ENERGY POLICY ACT OF 2005 -- (House of Representatives - April 21, 2005)
Mr. JINDAL. Mr. Chairman, I yield myself such time as I may consume.
I rise in opposition to this amendment, and coming from south Louisiana, I would like to provide some guidance and clarify some of the misleading facts that surround this issue.
We know the production off the coast of our State is important to meet the Nation's energy needs. Congress did a good thing back in 1995 in passing the Deep Water Royalty Relief Act. That act did a simple thing. It provided automatic royalty relief for new leases for 5 years in the deep waters of the Gulf of Mexico.
For those who would argue nothing happened, I would say, Look at the numbers. In 1995, we averaged just over 1,200 leases. After that act, the number of active leases increased up to 3,300 leases.
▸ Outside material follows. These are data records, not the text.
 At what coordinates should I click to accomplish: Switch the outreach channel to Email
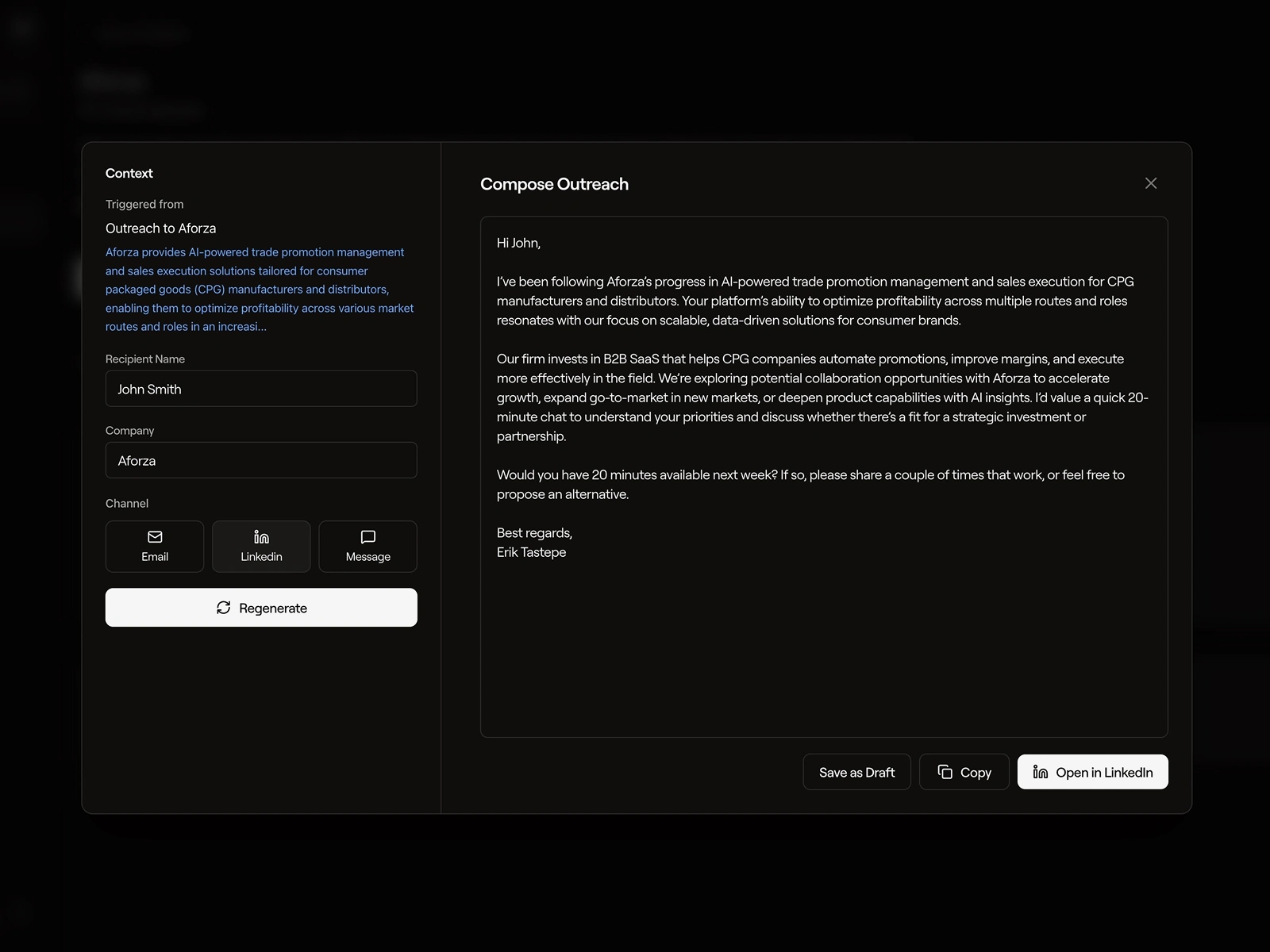point(155,546)
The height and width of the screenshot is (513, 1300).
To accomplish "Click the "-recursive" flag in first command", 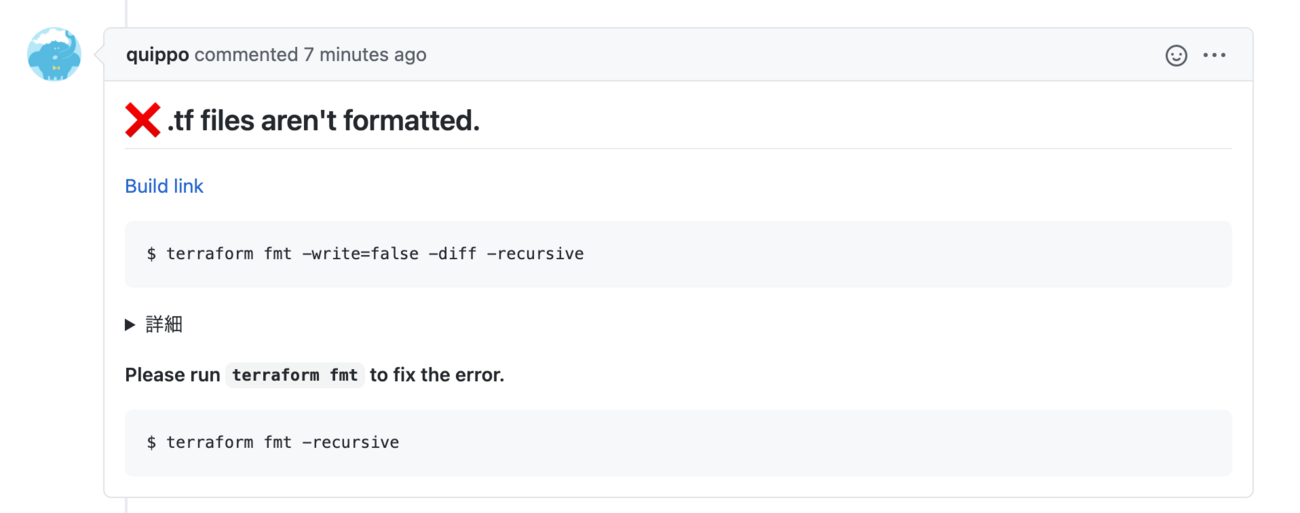I will tap(535, 254).
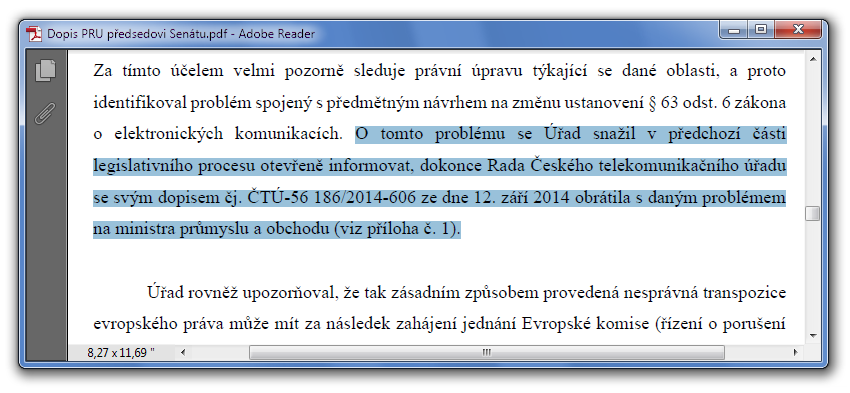The height and width of the screenshot is (393, 850).
Task: Click the vertical scrollbar down arrow
Action: pos(813,336)
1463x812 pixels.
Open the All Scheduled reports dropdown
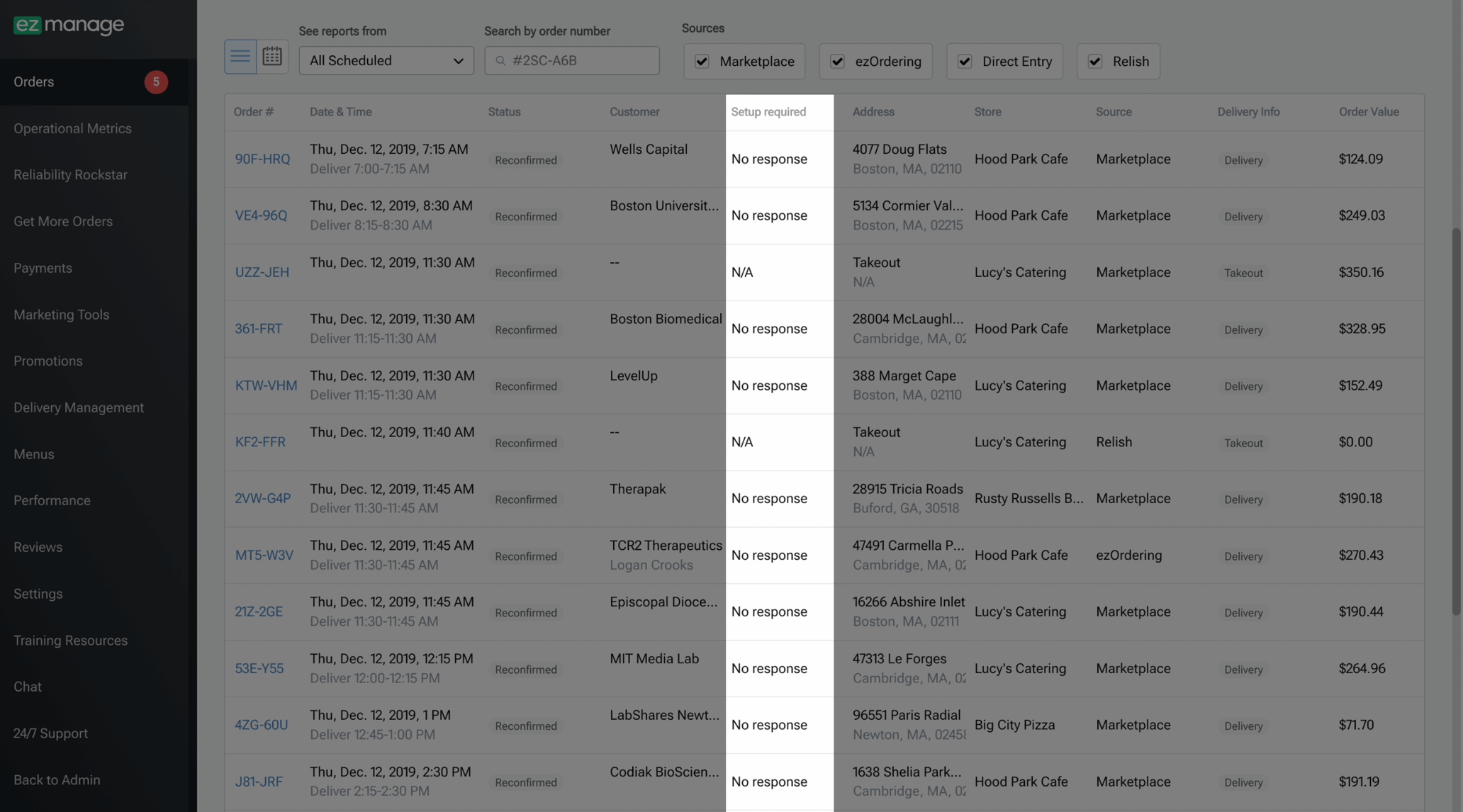(386, 61)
This is not a giveaway. We actually generated more, not less, money for the Federal Government. Our lease bid revenues increased from $800 million in 1995 to over $1.5 billion in 1996, almost $2 billion in 1997.
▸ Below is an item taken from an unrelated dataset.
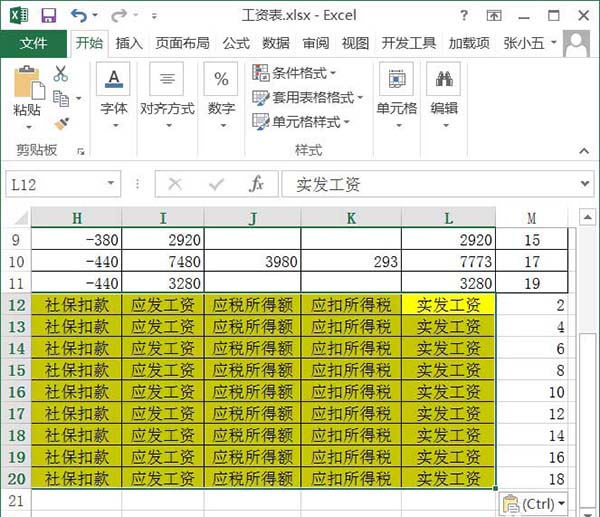600x517 pixels.
Task: Click the fx insert function icon
Action: tap(256, 184)
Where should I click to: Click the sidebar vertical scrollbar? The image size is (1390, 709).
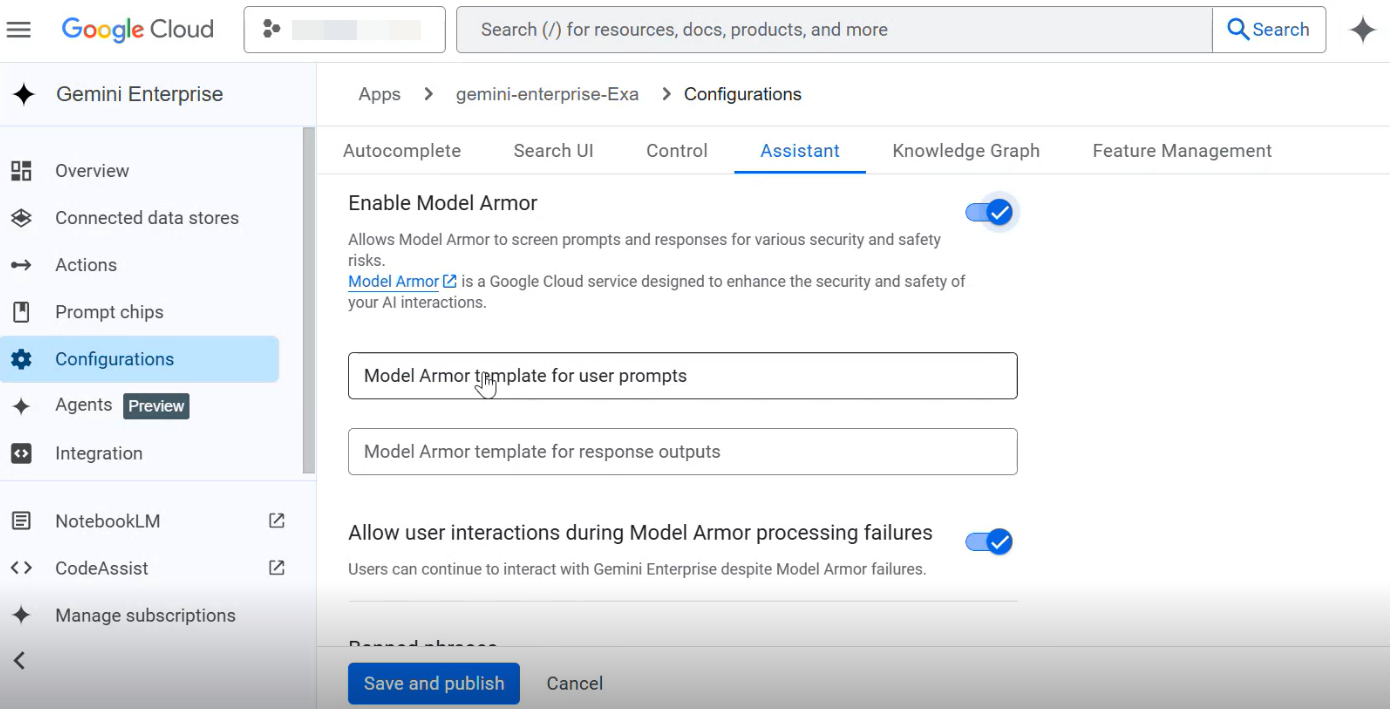pyautogui.click(x=309, y=300)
I rise in opposition to this amendment because it would cost the Treasury, and it would decrease the supply of domestic energy which this bill is trying to increase.
Third, this is not a giveaway but rather there are price thresholds and safety mechanics. The Secretary of the Interior already has the regulations and the ability to say, as the MMS does today, if the price of oil is over, let us say, $34 per barrel, these royalty relief provisions do not go into effect.
The language as written is common-sense language that encourages production and allows large investments. We are talking about investments of hundreds of millions of dollars, maybe a billion. We are talking about drilling in deep water where there is great risk. This relief provision allows these companies to get the access to capital they need to take these risks.
I rise in strong opposition to the amendment. The current relief provides jobs in my State and provides energy for our country and lowers the price of energy for our industry.
Mr. Chairman, I yield such time as he may consume to the gentleman from Louisiana (Mr. Melancon).